4. Re. Question No.(2):
(a) The impugned order of the Tribunal directed the Assessing Officer to exclude M/s. Megasoft Ltd., M/s. Software Technology Group International Ltd. and M/s. Transworld Infotech Ltd. from the list of comparables while arriving at Arms Length Price (ALP) in respect of its IT Services.
(b) The grievance of the Revenue is that the Respondent Assessee had itself relied upon M/s. Megasoft Ltd., M/s. Software Technology Group International Ltd. and M/s. Transworld Infotech Ltd. as comparable for the Respondent Assessee's operations for the financial year 200506. Therefore, it is submitted that it is not open to the Tribunal to discard the same or for the Respondent Assessee to urge that the same are not comparable.
(c) The requirement under Rule 10B(4) (of Income Tax Rules, 1962) are clear in as much as it obliges that the data to be used for comparability analysis should be contemporaneous with the time when international transactions are entered into by the tested parties.
(d) In view of the clear mandate of the law, no question of estoppal can arise. Moreover, the provisions of Rule 10B(4) of the Income Tax Rules, 1962, being self evident, the question as proposed, does not give rise to any substantial question of law. Thus, not entertained.
5. Re. Question No.(3) :
(a) Mr. Suresh Kumar, learned Counsel for the Revenue, very fairly states that the question as framed for consideration was not a submission made by the Revenue before the Tribunal.
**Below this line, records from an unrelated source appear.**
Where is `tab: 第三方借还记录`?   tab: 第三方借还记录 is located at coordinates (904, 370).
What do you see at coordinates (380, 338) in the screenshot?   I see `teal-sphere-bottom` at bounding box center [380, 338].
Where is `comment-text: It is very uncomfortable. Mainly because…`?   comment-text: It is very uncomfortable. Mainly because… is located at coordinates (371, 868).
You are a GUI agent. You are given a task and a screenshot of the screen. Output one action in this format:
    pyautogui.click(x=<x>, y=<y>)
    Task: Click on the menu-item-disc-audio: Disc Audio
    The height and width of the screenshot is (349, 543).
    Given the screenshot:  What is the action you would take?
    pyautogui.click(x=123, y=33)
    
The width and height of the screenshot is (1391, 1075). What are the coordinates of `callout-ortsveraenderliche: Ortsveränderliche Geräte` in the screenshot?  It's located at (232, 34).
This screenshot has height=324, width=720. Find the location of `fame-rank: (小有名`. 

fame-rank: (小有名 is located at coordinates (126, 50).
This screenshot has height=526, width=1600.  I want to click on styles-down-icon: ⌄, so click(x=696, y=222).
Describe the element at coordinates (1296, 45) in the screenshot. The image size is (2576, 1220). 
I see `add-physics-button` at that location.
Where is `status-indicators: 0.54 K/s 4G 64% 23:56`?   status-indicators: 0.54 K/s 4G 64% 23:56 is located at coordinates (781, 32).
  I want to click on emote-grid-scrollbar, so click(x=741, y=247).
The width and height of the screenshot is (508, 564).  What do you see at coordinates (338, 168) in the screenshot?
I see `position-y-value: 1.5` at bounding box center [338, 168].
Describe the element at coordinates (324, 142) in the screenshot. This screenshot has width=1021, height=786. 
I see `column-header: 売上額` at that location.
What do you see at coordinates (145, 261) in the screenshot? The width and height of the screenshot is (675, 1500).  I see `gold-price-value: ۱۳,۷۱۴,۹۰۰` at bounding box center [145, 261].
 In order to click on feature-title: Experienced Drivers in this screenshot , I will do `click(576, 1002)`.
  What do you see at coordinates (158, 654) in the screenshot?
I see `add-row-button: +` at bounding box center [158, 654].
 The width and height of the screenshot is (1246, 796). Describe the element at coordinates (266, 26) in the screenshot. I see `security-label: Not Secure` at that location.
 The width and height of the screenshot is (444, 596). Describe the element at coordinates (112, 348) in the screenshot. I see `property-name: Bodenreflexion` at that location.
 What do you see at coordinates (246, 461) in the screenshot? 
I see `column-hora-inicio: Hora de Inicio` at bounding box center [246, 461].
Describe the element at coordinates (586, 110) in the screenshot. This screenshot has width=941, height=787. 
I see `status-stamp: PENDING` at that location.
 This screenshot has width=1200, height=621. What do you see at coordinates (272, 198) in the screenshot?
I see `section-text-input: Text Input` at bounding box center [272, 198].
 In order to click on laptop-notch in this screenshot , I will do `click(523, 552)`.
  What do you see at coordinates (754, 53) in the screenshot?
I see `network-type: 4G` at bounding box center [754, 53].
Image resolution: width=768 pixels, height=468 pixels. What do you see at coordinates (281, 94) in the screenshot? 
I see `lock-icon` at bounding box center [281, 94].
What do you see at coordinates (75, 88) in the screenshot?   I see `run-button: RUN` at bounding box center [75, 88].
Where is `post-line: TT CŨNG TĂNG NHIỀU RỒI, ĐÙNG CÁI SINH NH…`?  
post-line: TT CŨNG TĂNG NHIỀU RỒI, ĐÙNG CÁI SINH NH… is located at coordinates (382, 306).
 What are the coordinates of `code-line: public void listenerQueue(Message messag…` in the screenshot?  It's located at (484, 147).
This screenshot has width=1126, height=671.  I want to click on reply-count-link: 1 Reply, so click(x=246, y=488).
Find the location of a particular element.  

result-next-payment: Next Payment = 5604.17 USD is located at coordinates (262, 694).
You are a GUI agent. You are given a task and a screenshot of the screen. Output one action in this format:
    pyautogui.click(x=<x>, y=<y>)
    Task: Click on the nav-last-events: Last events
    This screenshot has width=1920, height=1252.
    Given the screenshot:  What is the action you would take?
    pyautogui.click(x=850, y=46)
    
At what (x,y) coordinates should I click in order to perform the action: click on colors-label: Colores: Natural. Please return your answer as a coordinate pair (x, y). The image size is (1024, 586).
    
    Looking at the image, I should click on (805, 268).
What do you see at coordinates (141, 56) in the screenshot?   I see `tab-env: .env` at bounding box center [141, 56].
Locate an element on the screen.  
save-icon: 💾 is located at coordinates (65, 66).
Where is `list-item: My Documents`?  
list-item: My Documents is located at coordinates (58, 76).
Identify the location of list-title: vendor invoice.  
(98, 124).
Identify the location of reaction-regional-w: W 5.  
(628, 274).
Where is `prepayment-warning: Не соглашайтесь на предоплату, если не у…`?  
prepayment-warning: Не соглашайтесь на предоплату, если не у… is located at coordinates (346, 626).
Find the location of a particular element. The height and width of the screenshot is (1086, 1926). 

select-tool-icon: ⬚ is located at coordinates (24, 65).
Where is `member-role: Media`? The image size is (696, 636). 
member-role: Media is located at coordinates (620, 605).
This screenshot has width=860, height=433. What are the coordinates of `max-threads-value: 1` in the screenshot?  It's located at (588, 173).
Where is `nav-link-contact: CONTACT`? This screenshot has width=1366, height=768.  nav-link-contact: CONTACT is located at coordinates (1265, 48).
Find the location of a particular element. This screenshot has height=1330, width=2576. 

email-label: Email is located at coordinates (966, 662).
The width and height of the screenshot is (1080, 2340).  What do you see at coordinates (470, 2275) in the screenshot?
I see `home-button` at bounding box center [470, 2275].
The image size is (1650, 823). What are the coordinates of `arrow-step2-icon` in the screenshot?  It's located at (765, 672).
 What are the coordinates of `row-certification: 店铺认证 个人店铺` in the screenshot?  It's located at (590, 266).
(b) Moreover, at the hearing before the Tribunal on facts it is found that the Transfer Pricing Officer was referring to a financial year other than the subject financial year. Consequently, it could not be read as a comparable. Thus, the question as proposed does not give rise to any substantial question of law. Thus, not entertained.
6. Re. Question No.(4):
(a) Mr. Suresh Kumar, learned Counsel for the Revenue, very fairly states that this very issue had been raised by the Revenue in its Income Tax Appeal No.732 of 2014 filed in this Court in respect of the same Respondent Assessee for A.Y. 200708. In the above appeal the Revenue has pressed identical question as raised herein as in Question Nos. (iv) and (v) therein. This Court, on 26 September 2016, passed an order in the above appeal finding that this question did not give rise to any substantial question of law.
(b) Accordingly, for reasons mentioned in our order dated 26 September 2016 in Income Tax Appeal No.732 of 2014, the question as proposed does not give rise to any substantial question of law. Thus, not entertained.
7. Re. Question No.(5):
(a) The impugned order of the Tribunal has rendered a finding of fact that the tested party is not functionally comparable to M/. Ultra Marine & Pigments Ltd. as it is engaged in rendering Engineering and Technical Services while the Respondent Assessee is engaged in routine customer support services. Thus, the two services are not comparable. The benchmarking for the purposes of arriving at Arms Length Price (ALP) has necessarily to be done with companies functionally similar. Once the functional profile is different, then the resources to be used and the profits earned would inherently be different. The Revenue is not able to point out why this finding on facts by the Tribunal is perverse. Accordingly, this question also does not give rise to any substantial question of law. Thus, not entertained.
8. Appeal dismissed. No order as to costs.